Taken together, these findings underscore that both sex and gender play crucial roles in drug safety, efficacy, and outcomes in oncology. Increasing female representation in clinical trials and designing studies that enable meaningful sex-based subgroup analyses are essential steps toward more precise and equitable cancer treatment.

Strengths and Limitations

Spontaneous reporting system (SRS) analyses remain among the most widely utilized and effective pharmacovigilance approaches for generating potential safety signals that merit further investigation and validation [36]. With the increasing clinical use of sotorasib and other covalent inhibitors, including adagrasib, a comprehensive assessment of the safety profiles of these drugs is needed, particularly in light of emerging evidence suggesting that sex-related biological differences may influence both the incidence and severity of ADRs. Sex has widely been demonstrated to affect the response to immunotherapeutic agents in patients with several solid tumors, including NSCLC, probably reflecting differences in immune profiles as well as in genetic, hormonal, environmental, and microbiome composition between men and women. These biological differences can potentially affect responses and toxicity to targeted agents [37].
Understanding these sex-specific safety variations is essential to optimize personalized treatment strategies, minimize the risk of adverse reactions, and improve cancer patient management. The main strength of this study lies in its contribution to the growing knowledge on sex-specific safety outcomes through the use of the EV database and employing disproportional analysis as a statistical method. Nonetheless, spontaneous reports are subject to limitations, including incomplete or inconsistent data, and may lack crucial clinical information such as patient clinical characteristics, comorbidities, concurrent therapies and outcomes as well as molecular data [38]. There may also be a bias toward the underreporting of known or expected adverse effects such as nausea, vomiting, and fatigue. Moreover, targeted therapies are generally associated with a lower incidence and severity of ADRs. Importantly, our analysis should be considered as a signal-generation study, aimed at highlighting potential sex-related differences in safety outcomes. Further investigations including prospective and mechanistic studies will be required as more clinical data become available to validate and expand upon these preliminary observations.
This could allow for a more personalized approach to KRAS-mutant patients not only to improve the efficacy, but also to spare toxicity and preserve the quality of life.

4. Materials and Methods

This study analyzed data from the EV database, accessed via https://www.adrreports.eu/it/index.html on 8 April 2025. Sotorasib related ICSRs were collected from 1 January 2021 to 8 April 2025 and reports with other therapeutic indications were excluded. Inclusion criteria consisted of all reports in which sotorasib was used in patients with KRAS-mutated NSCLC. Reports with other therapeutic indications were excluded. The selection process was conducted at the case level using the individual case identification number. ADRs were classified by using the Medical Dictionary for Regulatory Activities (MedDRA)® 26.0 dictionary.
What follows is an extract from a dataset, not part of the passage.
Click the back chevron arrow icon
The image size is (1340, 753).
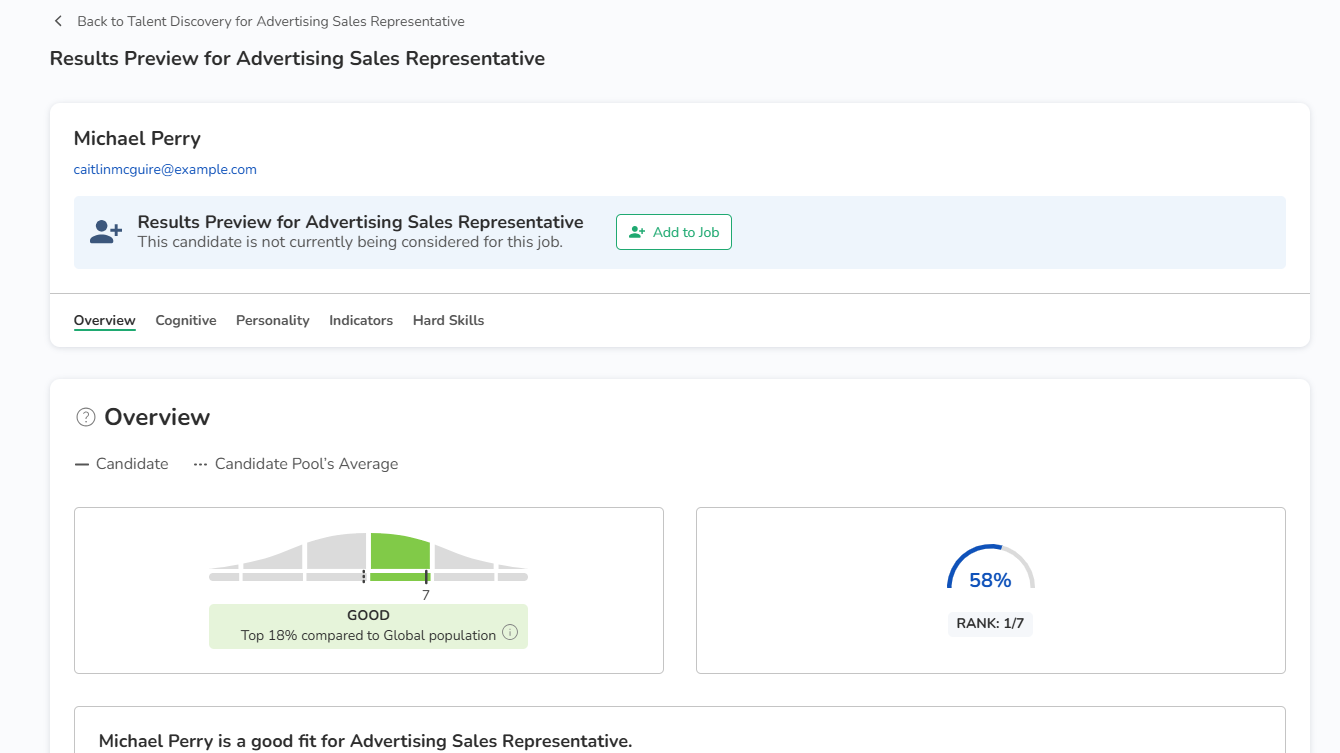[58, 21]
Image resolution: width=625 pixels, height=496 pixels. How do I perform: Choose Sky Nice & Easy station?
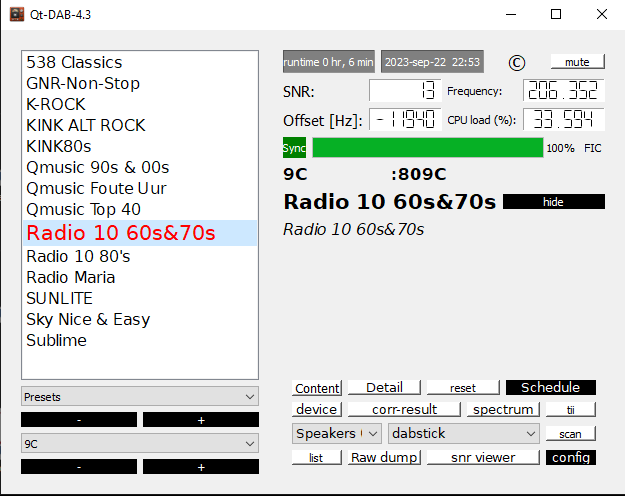point(88,319)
Data were analyzed by using both descriptive and disproportionality methods. Descriptive analyses included stratification by age, seriousness ADRs, and PTs. Disproportionality was assessed through RRs with corresponding 95% CIs to assess the differences between sex. In analyses where a cell frequency of zero occurred, the Haldane–Anscombe correction was applied to avoid bias in the estimation of the RR and CI.
To reduce the likelihood of highlighting spurious associations, only PTs with statistically significant disproportionality (p < 0.05) were considered in the comparative discussion.
In addition, a brief review of the available literature on the safety profile of sotorasib was conducted, incorporating data from randomized clinical trials. In order to evaluate differences in ADR reporting between RCTs and the EV database, a two-proportion z-test was performed. This statistical method enabled a direct comparison of reporting frequencies across the two data sources, highlighting potential discrepancies between controlled trial settings and real-world pharmacovigilance data.

5. Conclusions

This pharmacovigilance analysis, integrating real-world data from EV with evidence from the CodeBreaK200 randomized clinical trial, revealed both concordances and notable discrepancies in the safety profile of sotorasib. Real-world data confirmed key adverse events identified in clinical trials but indicated lower overall reporting frequencies, likely reflecting differences in monitoring intensity and reporting practices. Importantly, the study highlighted marked sex-specific differences: women had an approximately threefold higher risk of developing cholestasis and hepatotoxicity while men were significantly more likely to experience decreased appetite and rash. These findings underscore the importance of incorporating sex as a biological variable in post-marketing safety assessments and suggest that tailored monitoring strategies may be warranted. Integrating trial data with real-world pharmacovigilance enhances the understanding of drug safety, supports risk minimization strategies, and contributes to more personalized therapeutic decision-making.

Author Contributions

Conceptualization, D.S., N.I. and M.S.; Methodology, D.S. and F.O.; Software, M.M. (Mariapia Marafioti), M.M. (Martina Musarra) and M.C.; Validation, N.S. and M.S.; Formal analysis, D.S., M.M. (Mariapia Marafioti) and M.C.; Data curation, V.C.; Writing—original draft preparation, D.S., M.M. (Mariapia Marafioti) and M.M. (Martina Musarra); Writing—review and editing, N.I., V.C., F.O., C.C.S. and N.S.; Supervision; M.S.; Project administration, M.S. and N.I. All authors have read and agreed to the published version of the manuscript.

Funding

This research received no external funding.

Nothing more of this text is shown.